## WORK TO BE COMPLETED
Retype every record exactly as it appears.

## Saved data entries
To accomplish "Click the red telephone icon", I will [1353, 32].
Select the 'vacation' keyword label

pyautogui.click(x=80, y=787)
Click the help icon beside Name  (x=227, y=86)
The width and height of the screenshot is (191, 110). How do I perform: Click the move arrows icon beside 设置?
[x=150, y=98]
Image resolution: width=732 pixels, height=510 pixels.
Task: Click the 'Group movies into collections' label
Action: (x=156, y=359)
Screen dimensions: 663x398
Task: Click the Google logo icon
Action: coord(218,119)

## RESPONSE
To accomplish "Click the red telephone icon", I will [1353, 32].
Select the 'vacation' keyword label

pyautogui.click(x=80, y=787)
Click the help icon beside Name  (x=227, y=86)
The width and height of the screenshot is (191, 110). How do I perform: Click the move arrows icon beside 设置?
[x=150, y=98]
Image resolution: width=732 pixels, height=510 pixels.
Task: Click the 'Group movies into collections' label
Action: (x=156, y=359)
Screen dimensions: 663x398
Task: Click the Google logo icon
Action: coord(218,119)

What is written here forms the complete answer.